**INFORMATION**
--- --- ---

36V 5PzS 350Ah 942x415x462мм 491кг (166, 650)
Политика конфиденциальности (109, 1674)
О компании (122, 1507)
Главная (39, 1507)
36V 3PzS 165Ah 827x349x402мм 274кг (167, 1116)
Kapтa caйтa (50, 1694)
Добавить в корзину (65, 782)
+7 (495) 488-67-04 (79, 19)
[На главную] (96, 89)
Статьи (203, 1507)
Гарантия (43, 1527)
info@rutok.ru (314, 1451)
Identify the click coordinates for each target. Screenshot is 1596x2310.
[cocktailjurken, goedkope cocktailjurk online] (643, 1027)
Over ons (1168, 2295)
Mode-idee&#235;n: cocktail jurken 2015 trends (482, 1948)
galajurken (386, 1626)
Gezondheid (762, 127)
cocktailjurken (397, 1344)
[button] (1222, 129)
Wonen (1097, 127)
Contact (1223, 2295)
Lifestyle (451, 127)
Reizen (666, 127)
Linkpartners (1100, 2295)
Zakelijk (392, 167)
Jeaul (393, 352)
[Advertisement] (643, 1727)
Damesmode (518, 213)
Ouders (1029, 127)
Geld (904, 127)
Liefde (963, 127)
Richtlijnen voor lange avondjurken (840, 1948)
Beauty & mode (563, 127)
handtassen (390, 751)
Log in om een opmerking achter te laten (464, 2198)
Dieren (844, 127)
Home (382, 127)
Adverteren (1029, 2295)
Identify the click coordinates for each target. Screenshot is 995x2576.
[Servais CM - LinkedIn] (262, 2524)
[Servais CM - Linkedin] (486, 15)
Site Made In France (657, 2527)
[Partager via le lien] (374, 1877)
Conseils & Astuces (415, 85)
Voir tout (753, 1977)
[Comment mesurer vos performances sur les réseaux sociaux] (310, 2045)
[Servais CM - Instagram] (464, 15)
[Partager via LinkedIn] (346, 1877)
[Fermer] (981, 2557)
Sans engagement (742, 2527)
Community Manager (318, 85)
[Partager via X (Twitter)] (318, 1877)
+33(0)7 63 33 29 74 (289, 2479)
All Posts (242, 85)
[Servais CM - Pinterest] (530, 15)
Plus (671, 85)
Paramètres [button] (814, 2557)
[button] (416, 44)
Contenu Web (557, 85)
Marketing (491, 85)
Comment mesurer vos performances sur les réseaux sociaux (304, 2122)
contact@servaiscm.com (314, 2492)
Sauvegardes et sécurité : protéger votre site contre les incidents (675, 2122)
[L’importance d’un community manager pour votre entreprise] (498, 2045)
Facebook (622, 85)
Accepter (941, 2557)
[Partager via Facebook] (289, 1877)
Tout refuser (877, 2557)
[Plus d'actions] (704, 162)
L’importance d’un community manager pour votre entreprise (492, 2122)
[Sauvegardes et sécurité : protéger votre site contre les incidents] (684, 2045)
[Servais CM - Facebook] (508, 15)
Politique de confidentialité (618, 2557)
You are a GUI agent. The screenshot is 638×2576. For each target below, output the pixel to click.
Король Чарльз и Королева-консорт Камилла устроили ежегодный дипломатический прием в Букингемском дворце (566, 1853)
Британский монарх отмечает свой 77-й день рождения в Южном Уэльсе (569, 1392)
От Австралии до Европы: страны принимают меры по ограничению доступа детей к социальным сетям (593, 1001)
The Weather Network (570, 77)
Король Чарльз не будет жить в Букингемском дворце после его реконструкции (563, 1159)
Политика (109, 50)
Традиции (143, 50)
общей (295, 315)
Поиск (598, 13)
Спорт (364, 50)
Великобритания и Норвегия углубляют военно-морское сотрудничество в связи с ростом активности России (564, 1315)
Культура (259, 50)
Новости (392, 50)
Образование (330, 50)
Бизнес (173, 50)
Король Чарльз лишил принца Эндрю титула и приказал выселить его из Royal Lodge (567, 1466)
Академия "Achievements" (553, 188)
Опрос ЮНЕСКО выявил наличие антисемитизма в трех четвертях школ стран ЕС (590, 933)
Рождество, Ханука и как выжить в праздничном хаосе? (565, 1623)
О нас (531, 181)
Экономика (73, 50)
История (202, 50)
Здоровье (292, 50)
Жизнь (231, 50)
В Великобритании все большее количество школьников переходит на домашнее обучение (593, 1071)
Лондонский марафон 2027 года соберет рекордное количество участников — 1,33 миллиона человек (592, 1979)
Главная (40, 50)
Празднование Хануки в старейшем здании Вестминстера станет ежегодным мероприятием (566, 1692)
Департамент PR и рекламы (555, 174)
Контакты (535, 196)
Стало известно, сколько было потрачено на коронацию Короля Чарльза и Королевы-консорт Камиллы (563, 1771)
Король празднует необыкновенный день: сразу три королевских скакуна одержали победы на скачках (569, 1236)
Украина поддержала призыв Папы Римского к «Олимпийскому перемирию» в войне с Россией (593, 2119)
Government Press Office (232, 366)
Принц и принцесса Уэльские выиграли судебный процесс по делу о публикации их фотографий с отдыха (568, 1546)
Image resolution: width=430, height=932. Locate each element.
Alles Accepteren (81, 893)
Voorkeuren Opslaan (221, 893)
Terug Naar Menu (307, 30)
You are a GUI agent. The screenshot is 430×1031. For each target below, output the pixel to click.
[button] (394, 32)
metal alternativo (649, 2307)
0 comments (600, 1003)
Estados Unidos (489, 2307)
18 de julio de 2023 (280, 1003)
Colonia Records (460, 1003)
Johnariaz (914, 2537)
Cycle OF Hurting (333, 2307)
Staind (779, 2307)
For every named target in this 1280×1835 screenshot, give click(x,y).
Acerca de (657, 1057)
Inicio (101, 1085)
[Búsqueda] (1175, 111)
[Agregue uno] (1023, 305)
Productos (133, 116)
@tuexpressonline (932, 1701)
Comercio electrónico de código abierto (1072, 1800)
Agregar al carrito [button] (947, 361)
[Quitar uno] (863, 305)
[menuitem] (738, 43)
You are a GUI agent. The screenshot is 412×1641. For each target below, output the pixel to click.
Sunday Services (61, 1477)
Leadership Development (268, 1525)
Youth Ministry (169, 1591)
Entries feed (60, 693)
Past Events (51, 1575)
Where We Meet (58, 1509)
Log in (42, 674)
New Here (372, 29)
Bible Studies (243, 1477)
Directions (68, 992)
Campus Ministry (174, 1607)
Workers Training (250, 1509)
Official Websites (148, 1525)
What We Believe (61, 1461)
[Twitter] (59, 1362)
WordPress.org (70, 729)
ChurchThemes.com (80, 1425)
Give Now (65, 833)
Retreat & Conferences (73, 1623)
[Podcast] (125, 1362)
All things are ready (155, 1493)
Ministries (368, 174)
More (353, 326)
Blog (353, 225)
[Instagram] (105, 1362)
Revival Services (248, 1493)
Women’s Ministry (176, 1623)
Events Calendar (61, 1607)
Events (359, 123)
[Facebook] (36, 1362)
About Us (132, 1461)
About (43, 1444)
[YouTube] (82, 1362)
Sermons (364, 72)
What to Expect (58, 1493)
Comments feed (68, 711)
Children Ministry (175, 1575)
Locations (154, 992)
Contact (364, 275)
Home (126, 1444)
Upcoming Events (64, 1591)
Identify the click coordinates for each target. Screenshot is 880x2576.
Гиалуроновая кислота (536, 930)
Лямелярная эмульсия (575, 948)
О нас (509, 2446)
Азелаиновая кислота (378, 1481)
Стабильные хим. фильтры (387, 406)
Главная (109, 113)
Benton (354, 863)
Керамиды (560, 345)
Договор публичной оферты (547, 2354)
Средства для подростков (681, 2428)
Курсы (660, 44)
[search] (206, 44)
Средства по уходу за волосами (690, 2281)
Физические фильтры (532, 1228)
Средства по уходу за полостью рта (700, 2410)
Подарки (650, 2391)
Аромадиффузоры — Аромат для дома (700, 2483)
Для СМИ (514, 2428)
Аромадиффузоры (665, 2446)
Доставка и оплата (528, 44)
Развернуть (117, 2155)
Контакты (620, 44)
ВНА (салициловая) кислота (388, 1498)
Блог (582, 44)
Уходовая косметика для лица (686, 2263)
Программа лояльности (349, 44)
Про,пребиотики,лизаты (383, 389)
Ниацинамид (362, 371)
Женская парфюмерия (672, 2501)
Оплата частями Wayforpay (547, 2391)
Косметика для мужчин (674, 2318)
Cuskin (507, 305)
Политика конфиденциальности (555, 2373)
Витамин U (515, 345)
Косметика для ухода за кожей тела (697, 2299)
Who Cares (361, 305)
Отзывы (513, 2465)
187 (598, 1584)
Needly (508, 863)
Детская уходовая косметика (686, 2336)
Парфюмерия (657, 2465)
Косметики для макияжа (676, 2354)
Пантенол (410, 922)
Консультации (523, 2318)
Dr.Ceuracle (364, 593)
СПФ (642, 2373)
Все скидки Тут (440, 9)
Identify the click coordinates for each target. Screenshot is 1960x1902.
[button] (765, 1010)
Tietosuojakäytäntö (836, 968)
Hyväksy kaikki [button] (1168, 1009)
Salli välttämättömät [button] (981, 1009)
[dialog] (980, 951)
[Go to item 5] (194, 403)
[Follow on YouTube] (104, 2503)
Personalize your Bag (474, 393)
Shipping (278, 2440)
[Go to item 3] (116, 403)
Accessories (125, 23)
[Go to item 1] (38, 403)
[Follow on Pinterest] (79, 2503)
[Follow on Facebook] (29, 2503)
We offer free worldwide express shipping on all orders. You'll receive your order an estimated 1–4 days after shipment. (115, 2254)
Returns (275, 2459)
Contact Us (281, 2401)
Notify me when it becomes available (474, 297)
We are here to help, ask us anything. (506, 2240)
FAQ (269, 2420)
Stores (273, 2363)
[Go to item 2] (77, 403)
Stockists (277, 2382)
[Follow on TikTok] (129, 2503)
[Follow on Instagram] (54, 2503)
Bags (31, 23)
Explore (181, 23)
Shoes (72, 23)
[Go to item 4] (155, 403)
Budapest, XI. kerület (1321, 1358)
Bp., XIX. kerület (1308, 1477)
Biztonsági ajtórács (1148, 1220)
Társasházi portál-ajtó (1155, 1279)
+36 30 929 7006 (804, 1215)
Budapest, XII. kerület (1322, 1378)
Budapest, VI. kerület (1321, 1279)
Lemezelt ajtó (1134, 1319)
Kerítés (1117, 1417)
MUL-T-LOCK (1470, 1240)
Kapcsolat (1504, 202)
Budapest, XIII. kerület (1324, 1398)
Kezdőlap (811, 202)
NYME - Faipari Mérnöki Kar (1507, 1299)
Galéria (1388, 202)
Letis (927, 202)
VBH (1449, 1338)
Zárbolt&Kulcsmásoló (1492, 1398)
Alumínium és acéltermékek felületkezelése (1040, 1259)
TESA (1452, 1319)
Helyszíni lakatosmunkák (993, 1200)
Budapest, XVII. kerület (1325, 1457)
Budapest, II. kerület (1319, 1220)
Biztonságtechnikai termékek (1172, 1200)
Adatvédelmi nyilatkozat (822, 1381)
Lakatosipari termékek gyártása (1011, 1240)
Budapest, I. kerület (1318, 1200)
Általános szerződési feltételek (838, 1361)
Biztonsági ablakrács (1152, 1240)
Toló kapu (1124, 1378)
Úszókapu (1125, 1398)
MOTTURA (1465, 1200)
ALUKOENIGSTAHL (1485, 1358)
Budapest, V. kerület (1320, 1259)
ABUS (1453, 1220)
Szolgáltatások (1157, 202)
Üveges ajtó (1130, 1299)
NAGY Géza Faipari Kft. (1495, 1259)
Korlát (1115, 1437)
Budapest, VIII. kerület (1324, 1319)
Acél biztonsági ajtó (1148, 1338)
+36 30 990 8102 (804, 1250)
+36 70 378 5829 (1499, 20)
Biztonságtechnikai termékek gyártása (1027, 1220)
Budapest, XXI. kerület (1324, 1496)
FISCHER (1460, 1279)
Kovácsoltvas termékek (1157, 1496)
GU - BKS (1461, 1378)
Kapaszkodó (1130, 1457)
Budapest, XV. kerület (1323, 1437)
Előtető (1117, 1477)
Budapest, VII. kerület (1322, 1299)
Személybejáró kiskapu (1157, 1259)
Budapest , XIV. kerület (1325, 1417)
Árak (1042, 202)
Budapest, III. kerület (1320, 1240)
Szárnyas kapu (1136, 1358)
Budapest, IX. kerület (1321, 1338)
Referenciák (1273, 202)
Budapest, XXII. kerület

--- --- ---

**WHAT TO DO**
Reproduce exactly, and only, the part of the listing above that begins at the line with "All Posts (242, 85)" and goes on through the line with "contact@servaiscm.com (314, 2492)".

**ANSWER AREA**
All Posts (242, 85)
[Servais CM - Pinterest] (530, 15)
Plus (671, 85)
Paramètres [button] (814, 2557)
[button] (416, 44)
Contenu Web (557, 85)
Marketing (491, 85)
Comment mesurer vos performances sur les réseaux sociaux (304, 2122)
contact@servaiscm.com (314, 2492)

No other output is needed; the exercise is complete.